- [TASK STATEMENT] Start at the line with "Szczecin (363, 166)" in the records below, stop at the line with "[Jarmark Jakubowy staje", and return every line in that span exactly, the two end lines included.

*** INPUT RECORDS

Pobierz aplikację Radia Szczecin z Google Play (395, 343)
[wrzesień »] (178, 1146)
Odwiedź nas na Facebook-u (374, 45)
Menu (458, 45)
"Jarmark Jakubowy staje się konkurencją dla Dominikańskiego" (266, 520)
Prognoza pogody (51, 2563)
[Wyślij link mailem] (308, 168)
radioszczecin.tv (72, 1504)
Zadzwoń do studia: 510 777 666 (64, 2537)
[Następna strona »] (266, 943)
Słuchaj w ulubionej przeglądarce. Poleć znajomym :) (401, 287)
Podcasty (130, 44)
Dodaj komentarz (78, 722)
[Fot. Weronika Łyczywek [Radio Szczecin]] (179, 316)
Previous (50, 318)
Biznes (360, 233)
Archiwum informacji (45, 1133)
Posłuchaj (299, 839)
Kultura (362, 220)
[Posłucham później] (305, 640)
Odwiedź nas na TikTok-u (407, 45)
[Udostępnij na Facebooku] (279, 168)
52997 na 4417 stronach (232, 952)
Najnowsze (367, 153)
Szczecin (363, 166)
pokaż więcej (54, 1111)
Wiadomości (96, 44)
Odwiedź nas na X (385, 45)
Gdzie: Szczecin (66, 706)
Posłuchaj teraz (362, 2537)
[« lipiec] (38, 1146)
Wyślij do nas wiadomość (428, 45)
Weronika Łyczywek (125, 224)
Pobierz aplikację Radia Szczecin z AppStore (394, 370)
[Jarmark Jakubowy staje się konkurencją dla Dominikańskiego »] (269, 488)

******
*** INPUT RECORDS

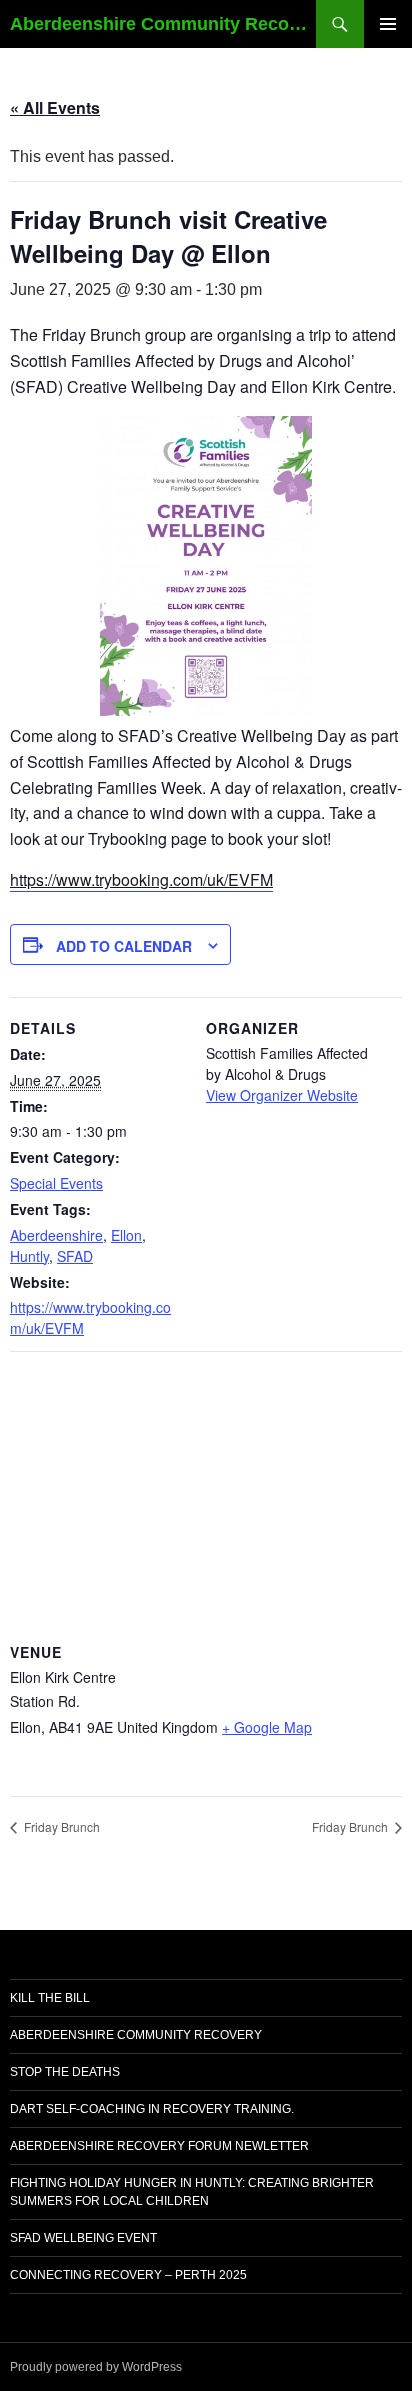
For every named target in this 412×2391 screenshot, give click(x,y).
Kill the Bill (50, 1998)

******

- [COMPLETED TASK]
Szczecin (363, 166)
pokaż więcej (54, 1111)
Wiadomości (96, 44)
Odwiedź nas na X (385, 45)
Gdzie: Szczecin (66, 706)
Posłuchaj teraz (362, 2537)
[« lipiec] (38, 1146)
Wyślij do nas wiadomość (428, 45)
Weronika Łyczywek (125, 224)
Pobierz aplikację Radia Szczecin z AppStore (394, 370)
[Jarmark Jakubowy staje się konkurencją dla Dominikańskiego »] (269, 488)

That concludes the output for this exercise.